Polycystic ovary syndrome (PCOS) is caused by the hormonal environment in utero, abnormal metabolism, and genetics, and its incidence is related to race and eating habits [13]. The disease is very common in women of childbearing age, and its common clinical symptoms include menstrual disorders, hirsutism, obesity, and infertility [410]. Among them, according to relevant statistics, obesity accounts for 30% to 60% of PCOS patients. PCOS is often accompanied by other diseases, such as diabetes, cardiovascular disease (CVDS), and other complications [1113]. The current treatment methods are mainly oral contraceptives and drugs to reduce hyperandrogenemia [14], ovulation-stimulating drugs [15, 16], surgical treatment, and in vitro fertilization [17]. Since the cause of the disease is not yet clear, the clinical treatment of PCOS patients also has limitations. Therefore, more research on the pathogenesis of PCOS is needed to find efficient biomarkers.

Long noncoding RNAs (lncRNAs) are noncoding RNAs longer than 200 nucleotides [18, 19]. A large number of researches have shown that lncRNA is important to the biological process of cancer and can be used as a potential prognostic biomarker. The different mechanisms of lncRNA action in cancer will lead to different expression patterns in cancer cells. For example, according to related reports by Li et al., lncRNA GAS5 was upregulated in PCOS and could participate in the occurrence of diseases by regulating cell apoptosis and IL-6 expression [20]. Qin et al. proved for the first time that lncRNA H19 was associated with PCOS, which was a useful biomarker for early endocrine and metabolic abnormalities in PCOS [21]. Liu et al. found that the expression of lncRNA-Xist was related to the pathogenesis of PCOS. Knocking down the expression of this gene in PCOS could lead to the proliferation and migration of cancer cells [22]. Further secrets about lncRNA in cancers remain to be discovered.

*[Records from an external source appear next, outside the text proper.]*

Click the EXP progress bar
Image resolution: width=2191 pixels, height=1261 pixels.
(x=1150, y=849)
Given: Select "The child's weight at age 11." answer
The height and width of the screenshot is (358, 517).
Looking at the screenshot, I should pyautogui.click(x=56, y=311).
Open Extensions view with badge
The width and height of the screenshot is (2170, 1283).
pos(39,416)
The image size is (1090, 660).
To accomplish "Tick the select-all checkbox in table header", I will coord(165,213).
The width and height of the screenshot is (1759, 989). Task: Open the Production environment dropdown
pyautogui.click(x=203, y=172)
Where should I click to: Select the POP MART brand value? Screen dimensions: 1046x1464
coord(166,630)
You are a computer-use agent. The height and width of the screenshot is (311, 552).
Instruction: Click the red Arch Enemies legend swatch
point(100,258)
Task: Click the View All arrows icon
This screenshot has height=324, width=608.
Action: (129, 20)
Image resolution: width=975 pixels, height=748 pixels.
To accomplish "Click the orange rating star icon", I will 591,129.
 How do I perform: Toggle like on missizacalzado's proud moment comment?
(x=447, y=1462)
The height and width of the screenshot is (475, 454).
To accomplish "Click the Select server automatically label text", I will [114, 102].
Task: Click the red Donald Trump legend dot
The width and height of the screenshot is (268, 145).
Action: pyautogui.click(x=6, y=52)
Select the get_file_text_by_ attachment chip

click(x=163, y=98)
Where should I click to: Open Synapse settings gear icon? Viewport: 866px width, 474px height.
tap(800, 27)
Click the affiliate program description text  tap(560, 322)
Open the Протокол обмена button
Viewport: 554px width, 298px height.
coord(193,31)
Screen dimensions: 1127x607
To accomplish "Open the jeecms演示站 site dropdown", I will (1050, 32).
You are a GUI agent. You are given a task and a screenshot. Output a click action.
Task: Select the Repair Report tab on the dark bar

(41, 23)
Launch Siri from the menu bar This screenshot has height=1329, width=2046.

There is increasing evidence that noncoding RNA (ncRNA) plays a key role in the development of human diseases [23]. Many studies have shown that these ncRNAs participate in competitive regulatory interactions [24]; that is, a network of competitive endogenous RNAs (ceRNAs) and lncRNAs can act as microRNA bait to regulate gene expression [25]. These interactions are usually interconnected, so any abnormal expression of network components may derail complex regulatory circuits and ultimately lead to the development and progression of cancer. According to reports, XLOC_006390 acts as a ceRNA and reversely regulates the expression of miR-331-3p and miR-338-3p, thereby promoting the occurrence and metastasis of cervical cancer [26]. MT1JP regulates the progression of gastric cancer by acting as a ceRNA to competitively bind to miR-92a-3p and regulate the expression of FBXW7 [27].

Herein, just as Figure 1 shows, we build a global triple network through the National Center for Biotechnology Information and Gene Expression Omnibus (NCBI and GEO) data. Research design is based on the internal competitive endogenous RNA (ceRNA) theory, and bioinformatics analysis is conducted to explore PCOS in the lncRNA-miRNA-mRNA network.

2. Materials and Methods

2.1. PCOS Data

GEO (https://www.ncbi.nlm.nih.gov/geo/query/acc.cgi), an open-access functional genomics database, offers support for the submission of MIAME-compatible data. GEO could provide data based on arrays and sequences as well as tools to help users download gene expression profiles. We downloaded the human miRNA real-time PCR array database in GEO (GSE37425).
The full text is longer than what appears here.